Her research is focussed on design, synthesis and fabrication of biomaterials, porous materials and antimicrobial nanomaterials. She is particularly interested in strategies for scale-up of tissue engineering including vascularisation, and design of antimicrobial materials for medical implants. She has published over 90 journal articles, co-authored the chapter on Tissue Engineering for the major reference work ‘Plastic Surgery’ edited by Neligan and Gurtner, lectured on tissue engineering and biofabrication at the Bayreuth International Summer School, Germany, and was a finalist in the 2017 Graeme Clark Institute HealthTech Innovation Challenge. Andrea also led the engineering team on the world-first Neopec clinical trial of breast reconstruction using tissue engineering, showing proof-of-principle of tissue engineering of large volumes of well vascularised fat tissue. She collaborates with a range of hospitals, medical research institutes and medical device companies to improve existing products, develop new devices and solve clinical problems.
Head of Corneal Research, Royal Victorian Eye and Ear Hospital
Mark is a senior consultant at Royal Victorian Eye and Ear Hospital, serving as Head of the Corneal Service since 2011, and overseeing a team of surgeons performing corneal transplantation for Victoria. He has a significant research interest in a bioengineered cornea, developing the concepts for this project and being the driving force gathering together the collaboration partners.
He has had successful collaborations with numerous groups both nationally and internationally, including an ongoing project with Professor Greg Qiao at the University of Melbourne and Professor Damien Harkin at QUT on tissue engineering for the eye. He has supervised several postgraduate students in the field of tissue engineering.
He is the founding Chair of the ANZ Corneal Society and Medical Director of the Lions Eye Bank. Previously he was Head of Ophthalmology at the Royal Melbourne Hospital (2003–2011).
Russell has been CEO since February 2010, and joined the board of PolyActiva in August 2011. He is a co-inventor of PolyActiva’s technology. He is currently an adjunct Associate Lecturer at Monash University in the Faculty of Pharmacy and Pharmaceutical Sciences at the Victorian College of Pharmacy, Australia. Russell has more than 20 years’ experience in drug delivery and pharmaceutical product development with leading pharmaceutical companies, including Glaxo Australia, Faulding (now Hospira) and CSIRO. Whilst at CSIRO, he was the recipient of the CSIRO medal for Business Excellence for having led the team responsible for publishing the CSIRO Total Well Being Diet book. He was appointed Chief Executive Officer of PolyActiva Pty Ltd in February 2010. Russell holds degrees in Pharmacy from the Victorian College of Pharmacy, University of Melbourne and is a registered pharmacist. He also took a post-doc position at Kansas University.

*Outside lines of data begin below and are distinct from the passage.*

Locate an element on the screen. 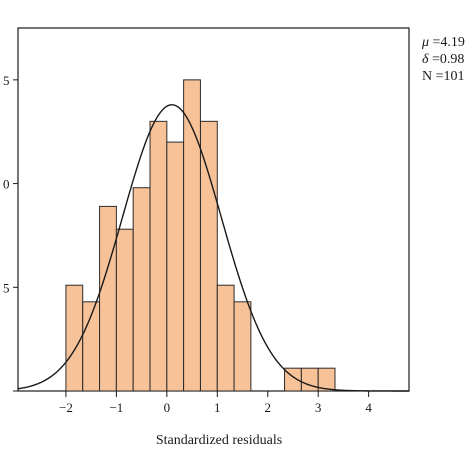 Image resolution: width=474 pixels, height=474 pixels. stats-legend: μ =4.19 δ =0.98 N =101 is located at coordinates (444, 60).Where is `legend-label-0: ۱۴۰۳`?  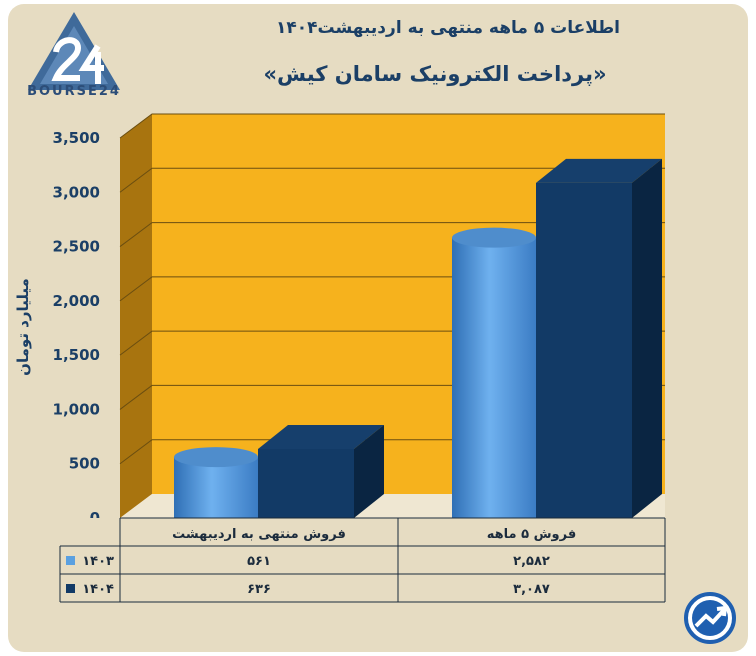 legend-label-0: ۱۴۰۳ is located at coordinates (98, 562).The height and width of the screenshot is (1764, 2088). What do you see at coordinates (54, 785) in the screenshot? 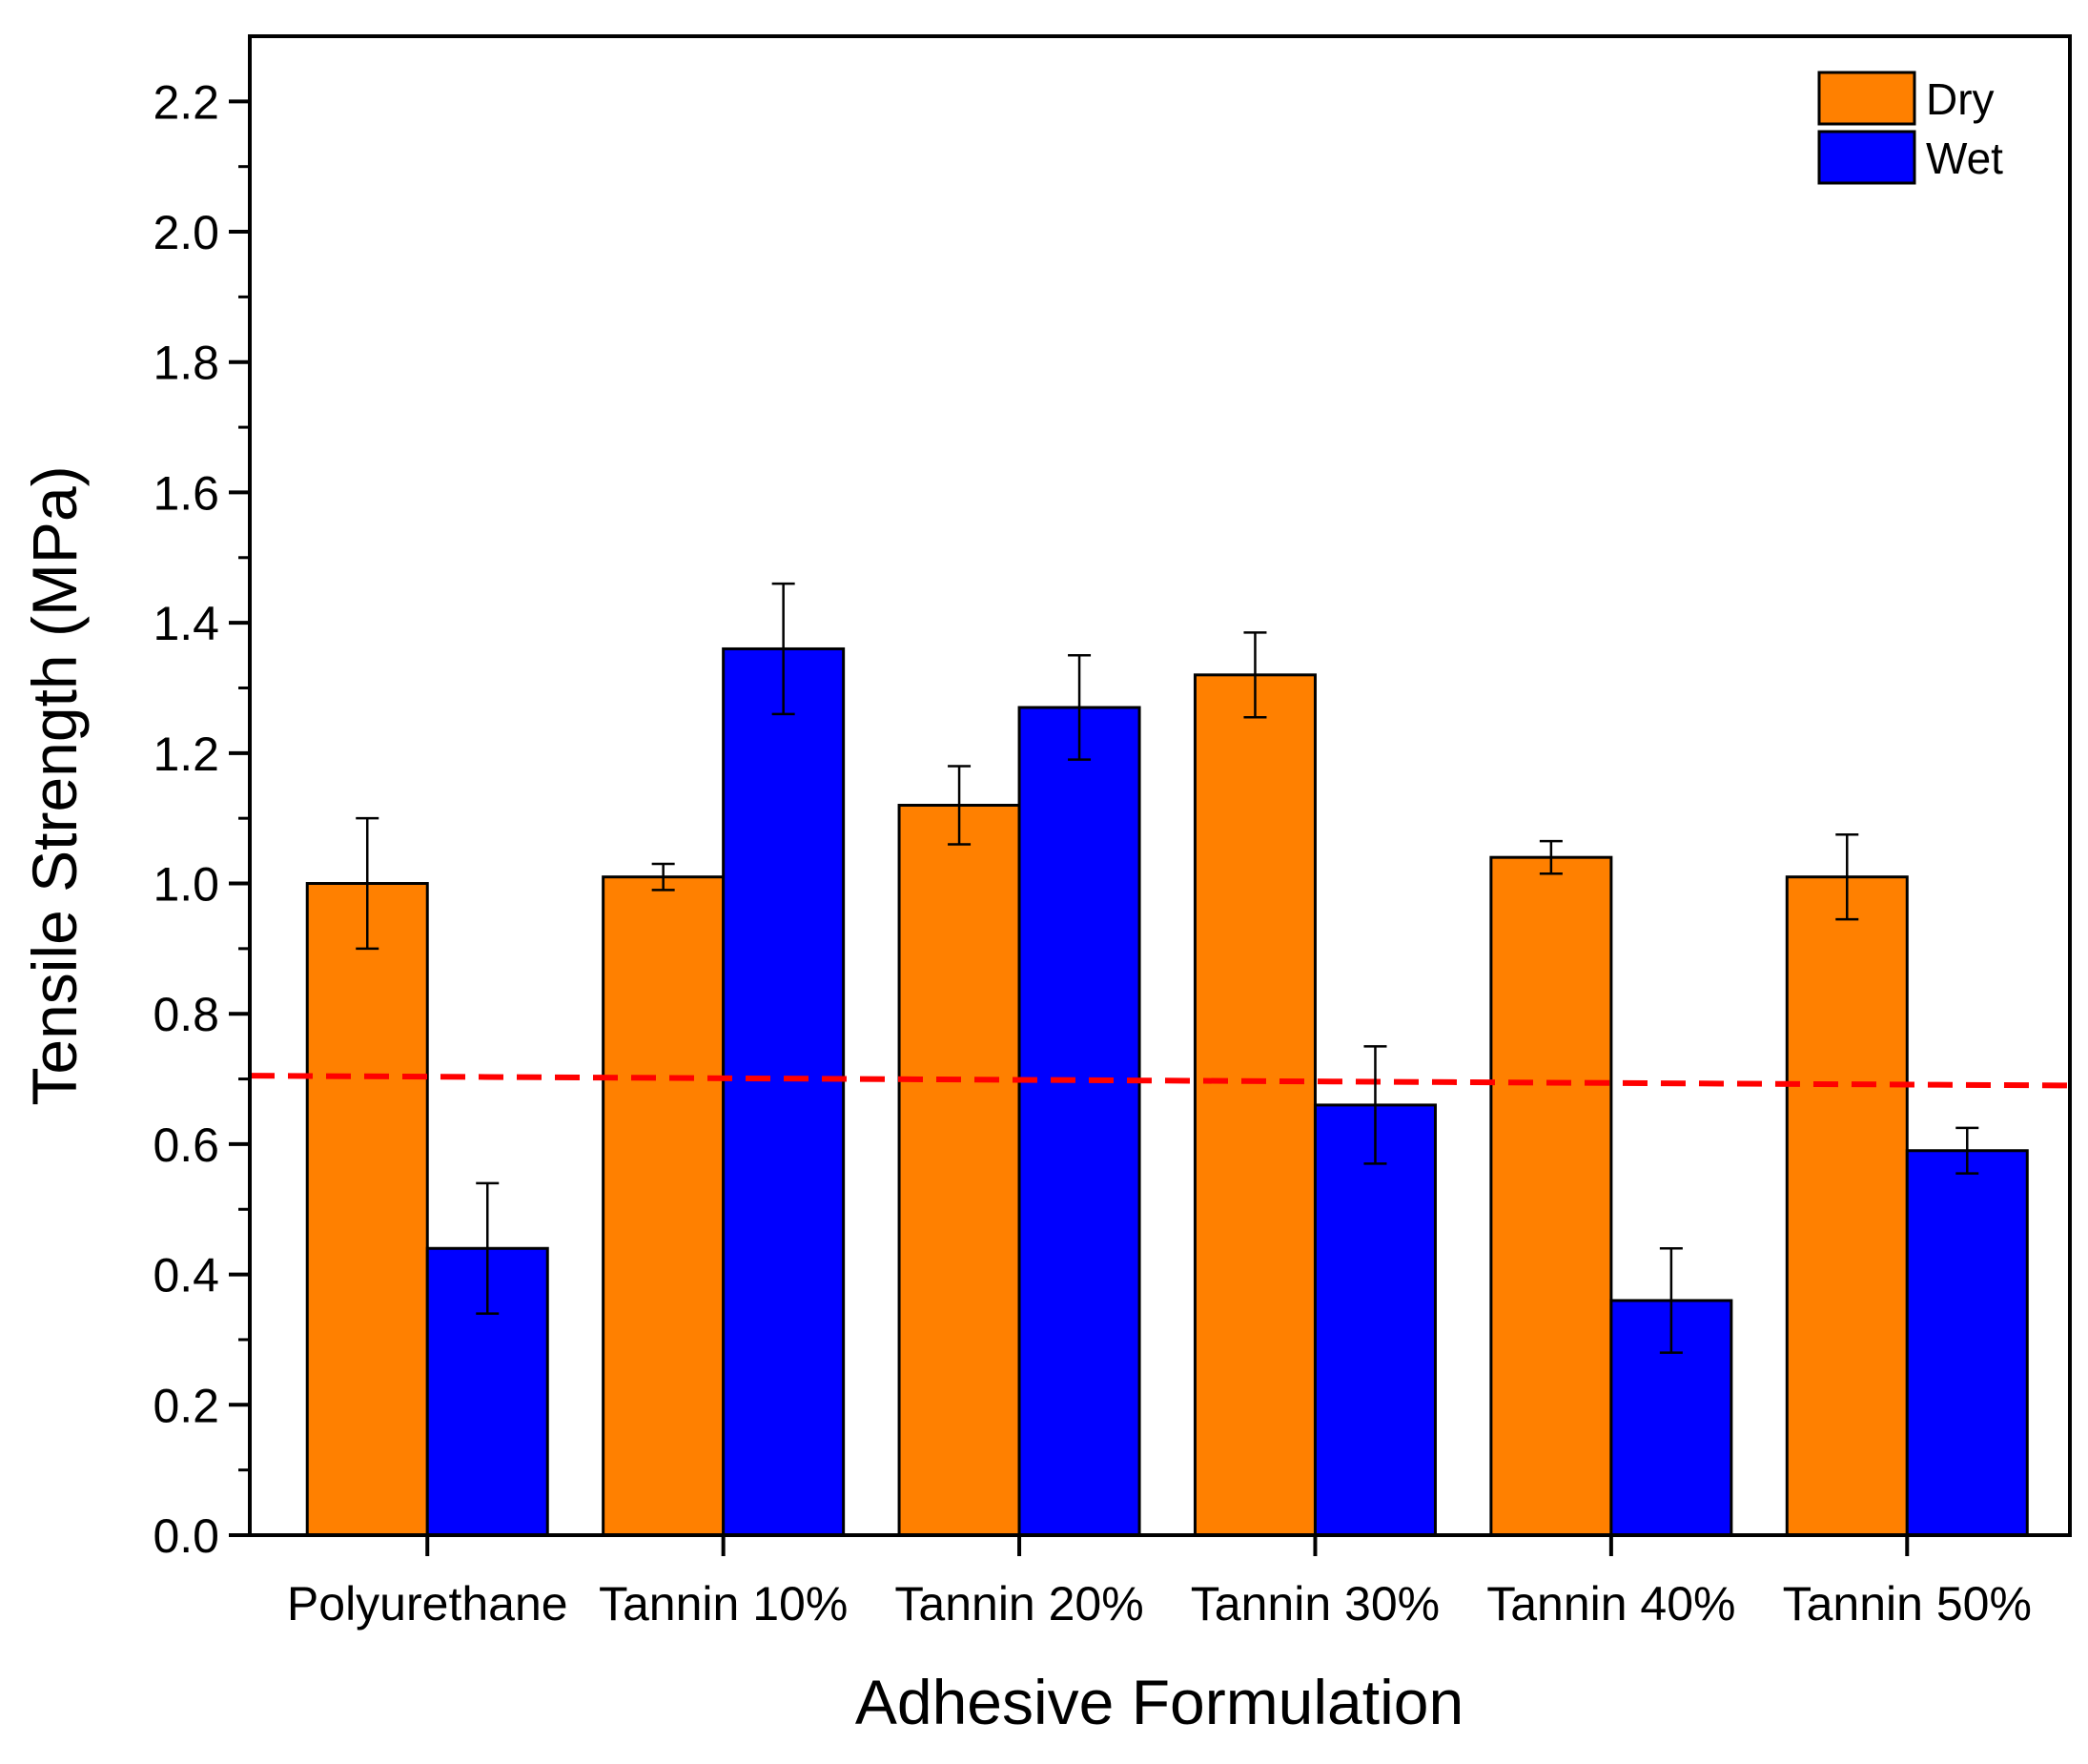
I see `y-axis-title: Tensile Strength (MPa)` at bounding box center [54, 785].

Chemical Engineering, The University of Melbourne
Greg is a Professor in the Department of Chemical Engineering and Associate Dean (Research Training) in the Faculty of Engineering and Information Technology. The research interests of Greg Qiao are in synthetic polymer chemistry and their applications.
The key research areas are in novel macromolecular architectures, new activation methods for RAFT process, structurally nanoengineered antibacterial peptide polymers (SNAPPs), Peptide eco polymers as alternative plastics, soft tissue engineering scaffolds especially on synthetic cornea, polymeric gas membranes, and chemical engineering products.
Prof Qiao was an Australian Research Council’s Future Fellow (2012–2015). He is a Fellow of RACI and RSC. Prof Qiao was the Chair of Polymer Division of the RACI (2015–2016) and a member of ARC College of Experts (2016–2018). Prof Qiao received RACI Applied Research Award in 2017, ExxonMobil Award of Excellence for Chemical Engineering in 2015, RACI’s Polymer Division Citation in 2011 & 2019 and Freehills Award in 2010.